Questions to ask: - Who really needs to change system-wide settings? - Who just needs to book meetings or see their own calendar? - Does anyone need one-off access for a project? If so, set a reminder to remove it later.

If you’re not sure, err on the side of less access. It’s way easier to grant something later than to deal with a breach.

4. Update Permissions in Revenuehero: Step-by-Step

Here’s how to actually make changes. The specifics might shift with new releases, but the basics should stay the same.

A. Changing Roles for Existing Users

  1. Log in as an Admin.
  2. Go to “Team” or “Users.”
  3. Click on the user you want to edit.
  4. Change their role from the dropdown (Admin, Manager, Member, or your custom roles).
  5. Save.

Heads up: Some changes (like downgrading an Admin) might log that person out or restrict immediate access.
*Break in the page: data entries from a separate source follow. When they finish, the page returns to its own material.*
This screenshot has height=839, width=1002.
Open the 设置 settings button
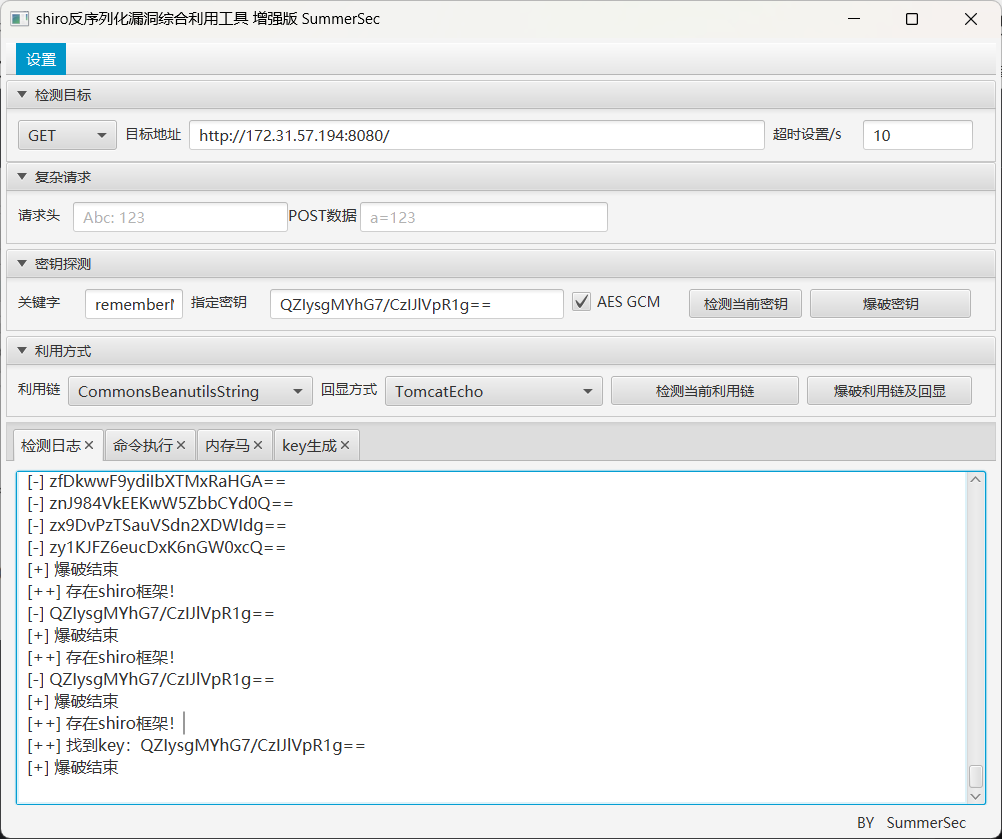pyautogui.click(x=40, y=59)
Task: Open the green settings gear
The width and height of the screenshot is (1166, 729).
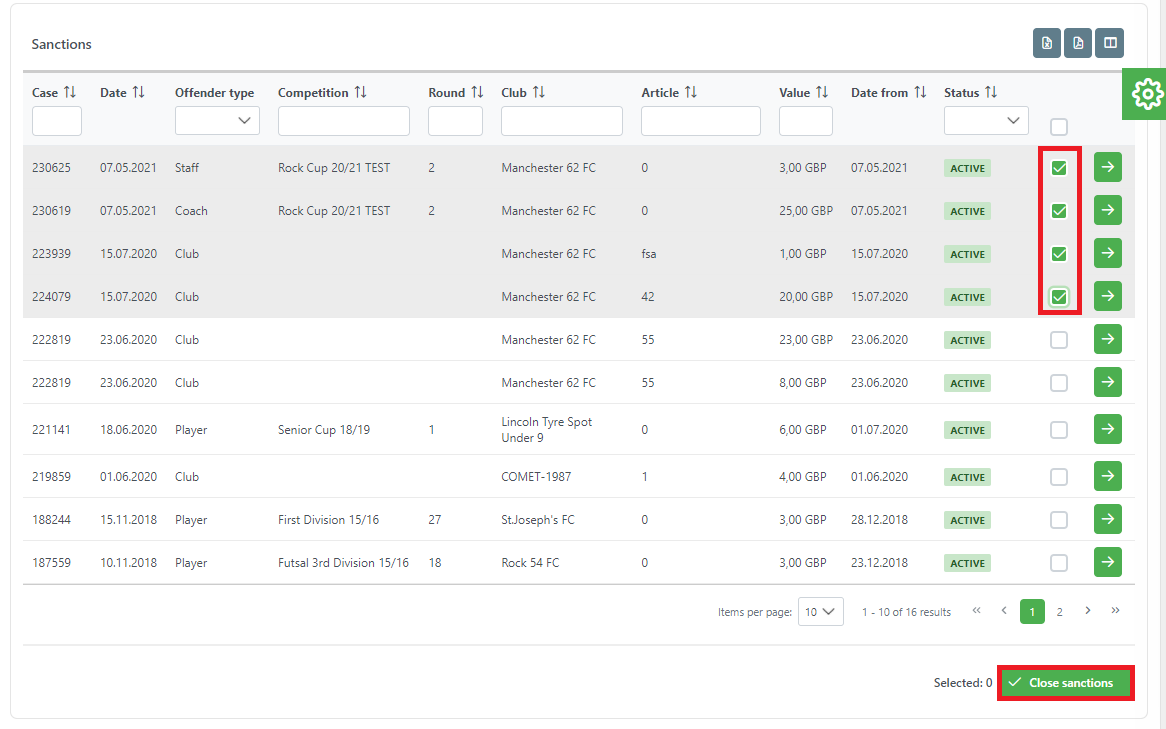Action: coord(1147,94)
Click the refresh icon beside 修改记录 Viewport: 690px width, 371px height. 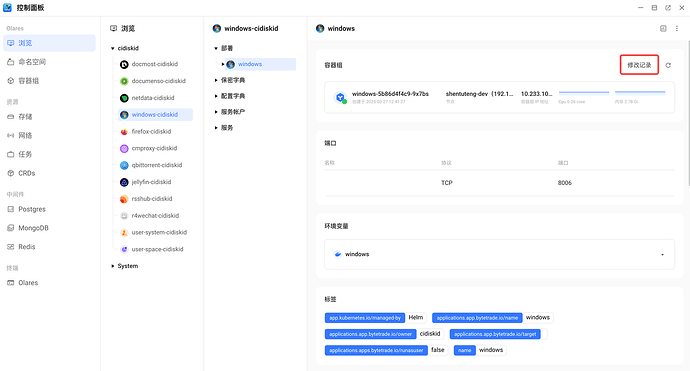tap(668, 65)
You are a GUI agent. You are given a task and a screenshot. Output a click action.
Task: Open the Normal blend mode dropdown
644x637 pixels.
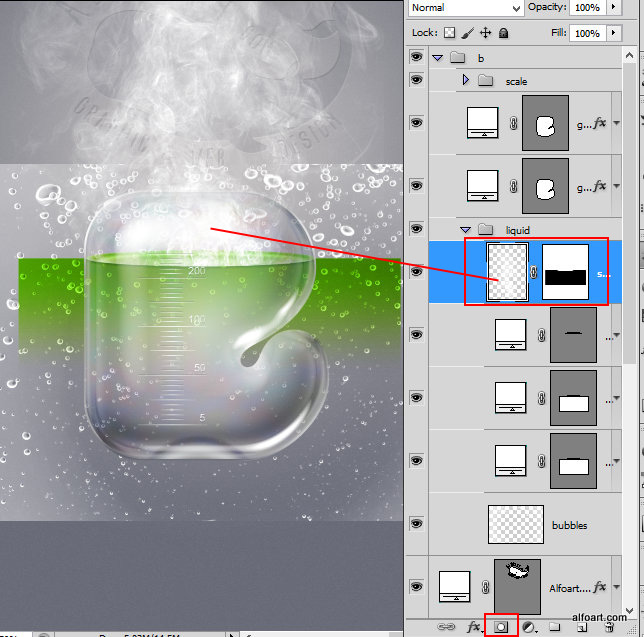coord(465,8)
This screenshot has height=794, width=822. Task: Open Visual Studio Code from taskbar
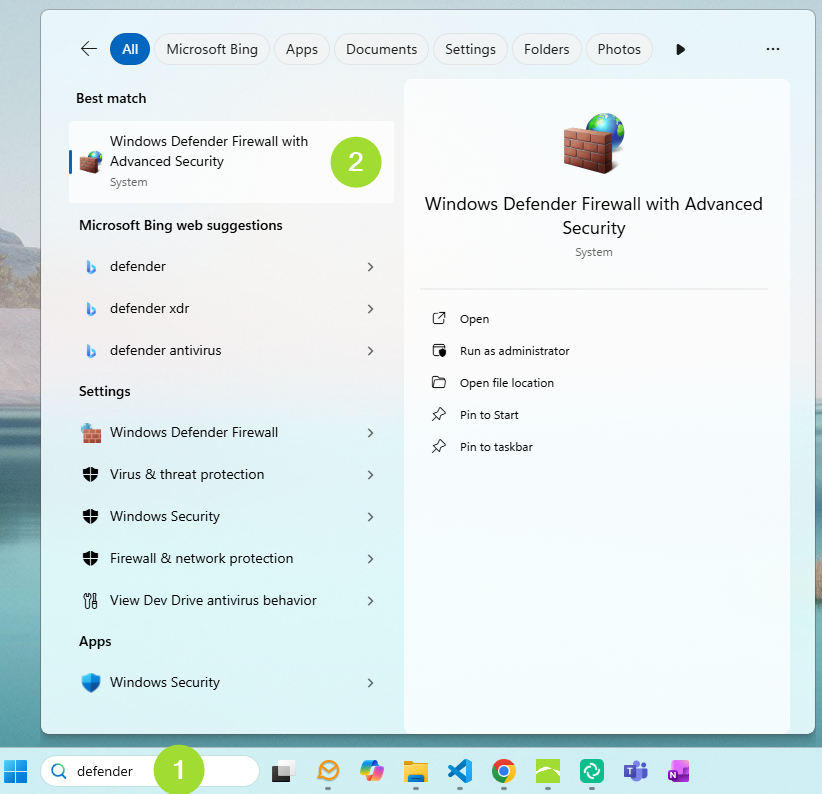(x=459, y=771)
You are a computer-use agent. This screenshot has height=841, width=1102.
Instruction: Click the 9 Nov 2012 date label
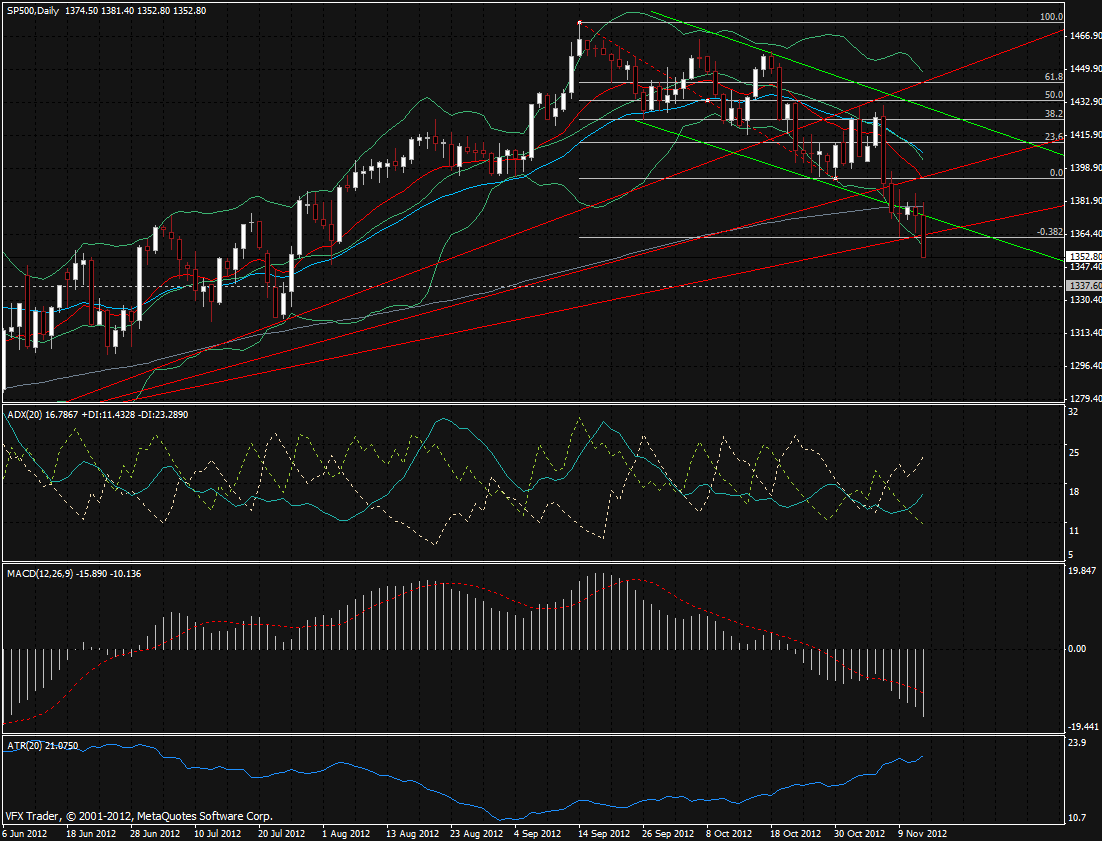pos(921,832)
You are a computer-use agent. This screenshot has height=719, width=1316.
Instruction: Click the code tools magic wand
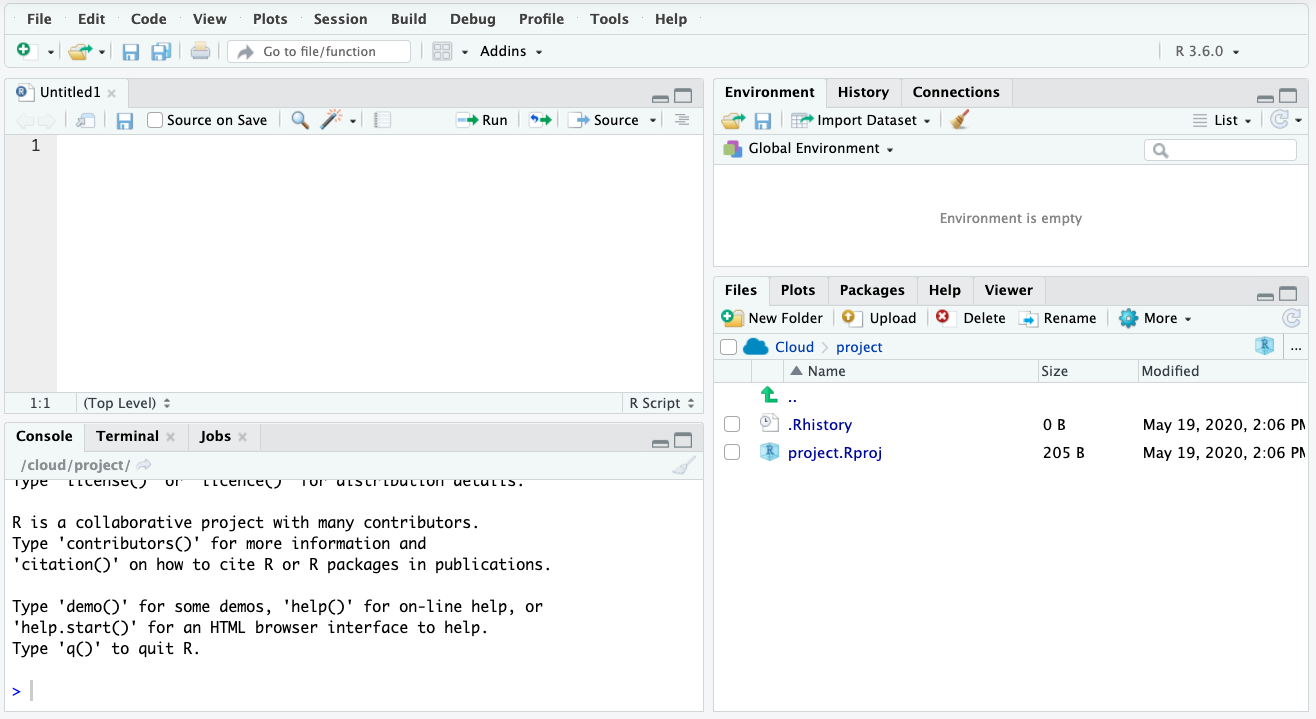331,120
Let them know first.

B. Adding New Users (The Right Way)

  1. Hit “Add User” or “Invite User.”
  2. Enter their work email and assign the correct role before sending the invite.
  3. (Optional) Add them to the right team or group, if you use those.
  4. Send invite.

Don’t default everyone to “Member” or “Admin”—pick based on what they’ll actually do from day one.

C. Removing or Disabling Access

  • For someone leaving the company: Remove their account completely. Don’t just downgrade—delete or deactivate.
  • Temporary leaves (like parental or medical): Disable the account so you can re-enable it later.

Always double-check before deleting—Revenuehero may not be able to restore accidentally deleted user data.

5. Use Groups, Teams, or Custom Roles (But Don’t Go Overboard)

If your company is big enough to need more granular control, you can set up groups or custom roles. But keep it simple. More moving parts means more chances for something to break.

When to use custom roles: - Different teams need access to different customer segments or calendars - You want to restrict sensitive features (like integrations) to just a few people

What to avoid: - Dozens of near-identical roles with confusing names - “Temporary” roles that stick around forever

Document what each custom role or group is for. If you can’t explain it in a sentence, it’s probably too complicated.

6. Stay on Top of Changes (Permissions Aren’t “Set and Forget”)

User permissions should be reviewed regularly, not just when someone leaves. Here’s how to keep things tight:

  • Quarterly audits: Set a calendar reminder to review all users and roles. It only takes 10 minutes if you do it regularly.
  • Automate offboarding: Work with IT or HR to make sure user removals happen as soon as someone leaves.
  • Spot-check after org changes: Got a new team? Merged with another department? Permissions probably need updating.

Pro tip: Some tools let you set expiration dates on access. Use them for contractors or temp staff.

7. What to Ignore (and What to Be Skeptical Of)

  • Ignore “one size fits all” advice: Your org isn’t the same as the next. Don’t copy another company’s permission model blindly.
  • Be wary of overcomplicating: The more layers you add, the harder it is to audit and fix mistakes.
  • Don’t rely on memory: Always document who has which role and why, even if it’s just a Google Doc.

Quick Reference: Common Scenarios

  • New sales rep: “Member” role, access to only their own booking calendar.
  • Sales manager: “Manager” role, access to all team calendars and reports.
  • RevOps/IT admin: “Admin” role, but only as needed. Ideally, limit to 1–2 people.
  • Contractor: Custom role with strict, time-limited access.

If you’re not sure which role to use, start with less and bump it up only if they hit an actual wall.

Wrapping Up: Keep It Simple, Review Often

Perfect permission setups don’t exist, but you can get close by keeping things simple, reviewing access every few months, and documenting as you go. The goal isn’t to build a fortress—it’s to make sure the right people can do their jobs without exposing your company to dumb risks. Iterate as your team grows, and don’t be afraid to clean house now and then.

That’s it—get back to work, and don’t let permissions become another “set it and forget it” mess.